Aneta Lewandowska, przewodnicząca Stowarzyszenia Inicjatywa Społeczna Ostrowiec 2015, które śniadanie organizuje, mówi, że każda kolejna edycja wydarzenia przyciąga coraz więcej chętnych. Śniadania na trawie cieszą się szczególną popularnością wśród osób, które przekroczyły trzydziesty rok życia.
Jak dodaje Aneta Lewandowska, śniadania to nie tylko odpoczynek na świeżym powietrzu, ale też możliwość poznania nowych osób.
– Dzieci chętnie bawią się i bardzo fajnie integrują. Poza tym osoby w wieku 30 plus nie mają zbyt wielu atrakcji w mieście, dlatego myślę, że to dla nich dobry sposób na spędzenie czasu – mówi Aneta Lewandowska.

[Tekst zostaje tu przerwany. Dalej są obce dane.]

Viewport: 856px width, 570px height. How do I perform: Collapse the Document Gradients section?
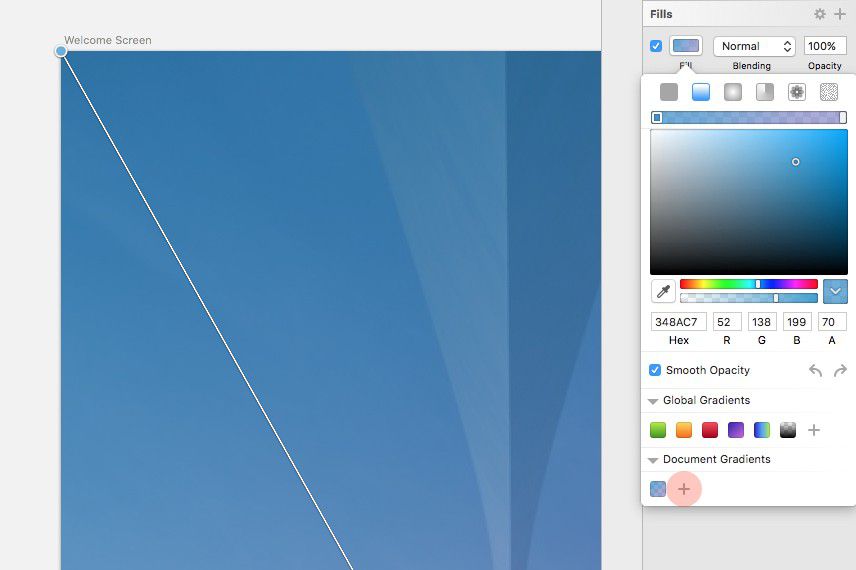[653, 460]
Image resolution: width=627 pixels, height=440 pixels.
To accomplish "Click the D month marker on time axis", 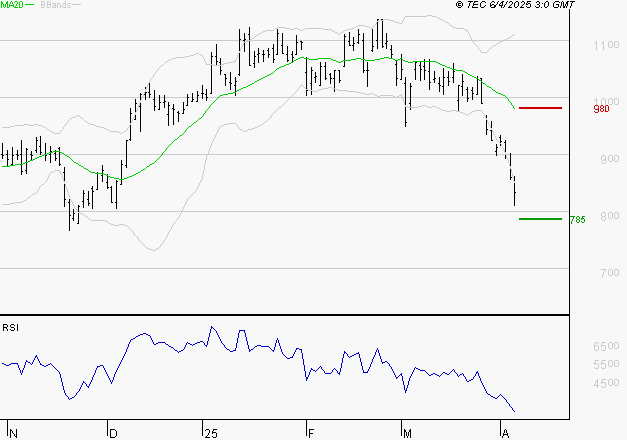I will [x=112, y=433].
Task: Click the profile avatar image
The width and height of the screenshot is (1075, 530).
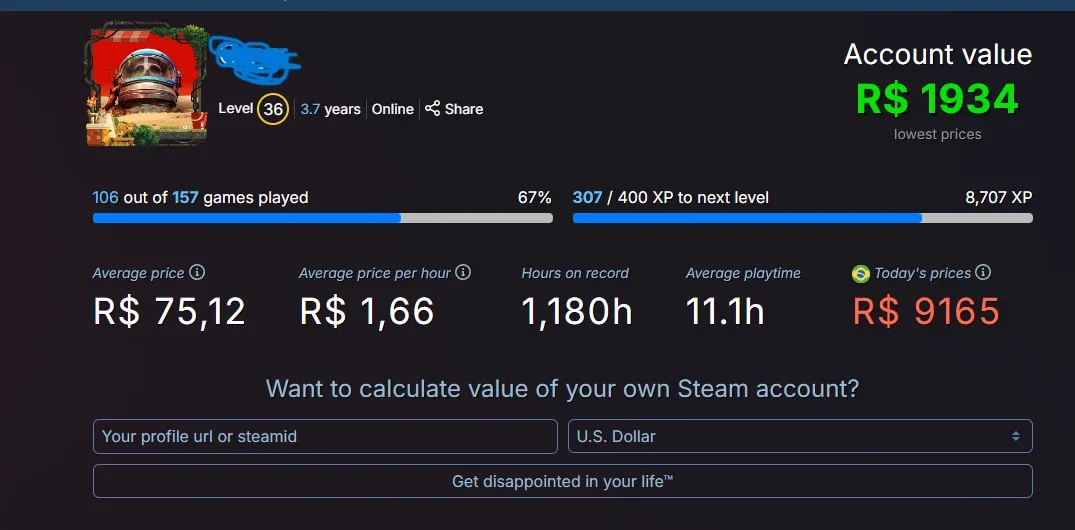Action: [147, 84]
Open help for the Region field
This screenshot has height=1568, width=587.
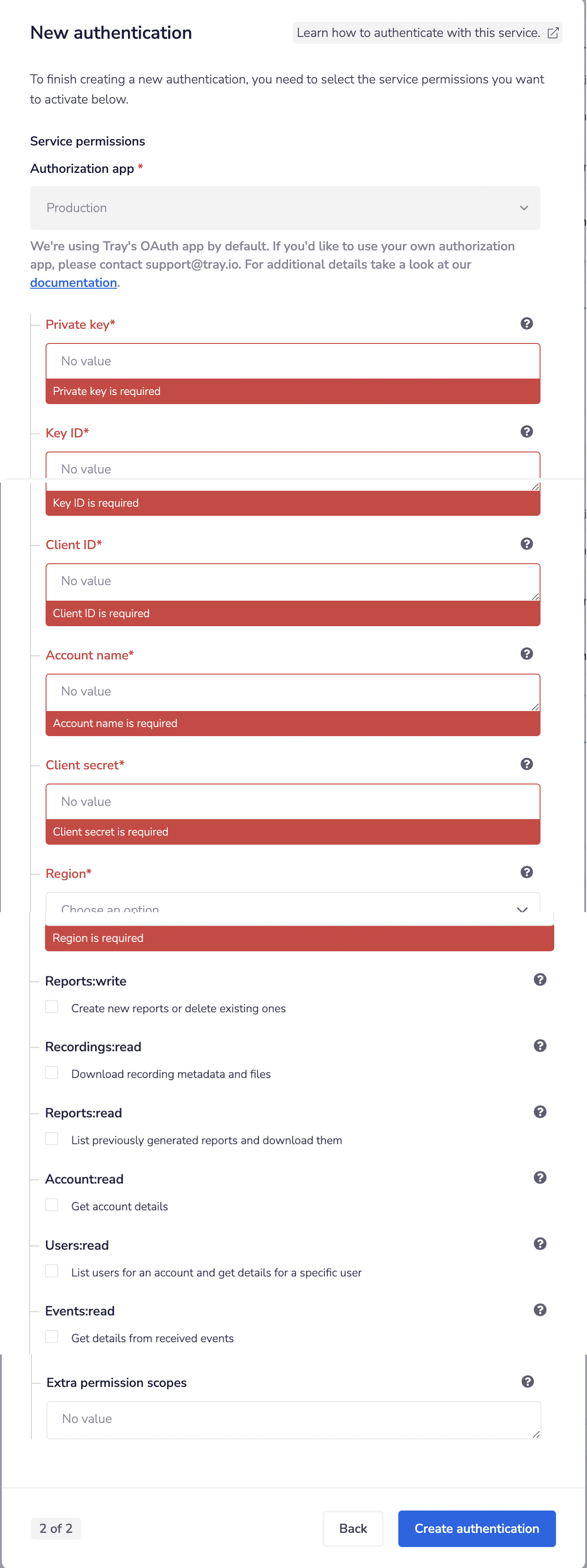coord(527,872)
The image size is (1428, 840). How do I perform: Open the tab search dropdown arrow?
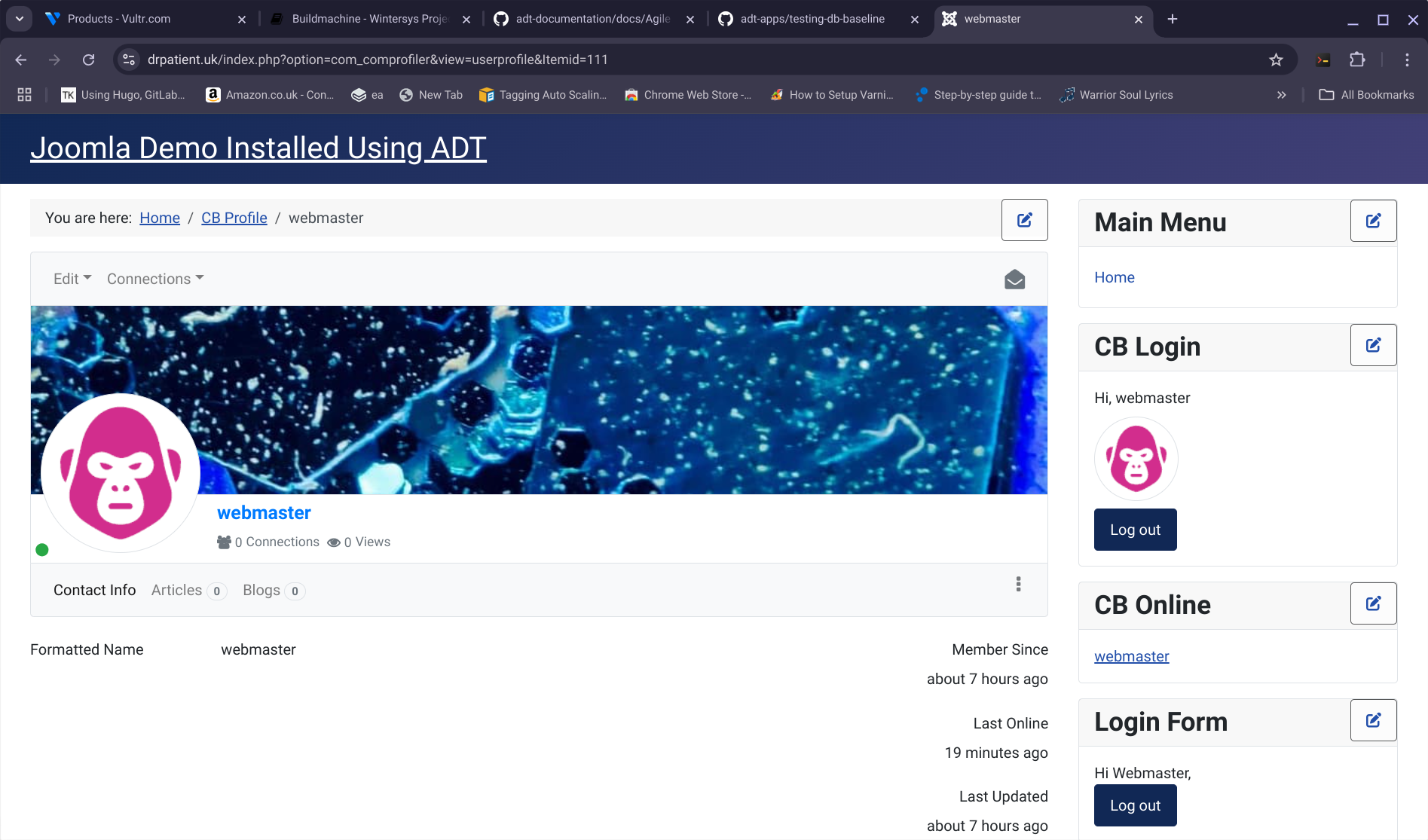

Uczestnicy nie ukrywają, że inicjatywa bardzo im się podoba. Zwłaszcza osobom, które mieszkają w bloku i nie mają możliwości jadania śniadań w ogrodzie.
– Dzieci dobrze się bawią i zawsze jest bardzo fajnie. To też okazja żeby spotkać się z przyjaciółmi, wyjść z domu – mówią uczestnicy śniadania.
Uczestnicy przynieśli ze sobą śniadaniowe przysmaki, które sami przygotowali. Dzieci miały okazję spróbować naleśników, dżemów, różnych owoców i warzyw.
– Smoothie zrobiłyśmy, papryczki padrón w sosie miodowym kładzione na kanapki z serkiem śmietankowym, to jest bardzo dobre – mówią mamy.
Śniadanie zakończyła bitwa balonami z wodą.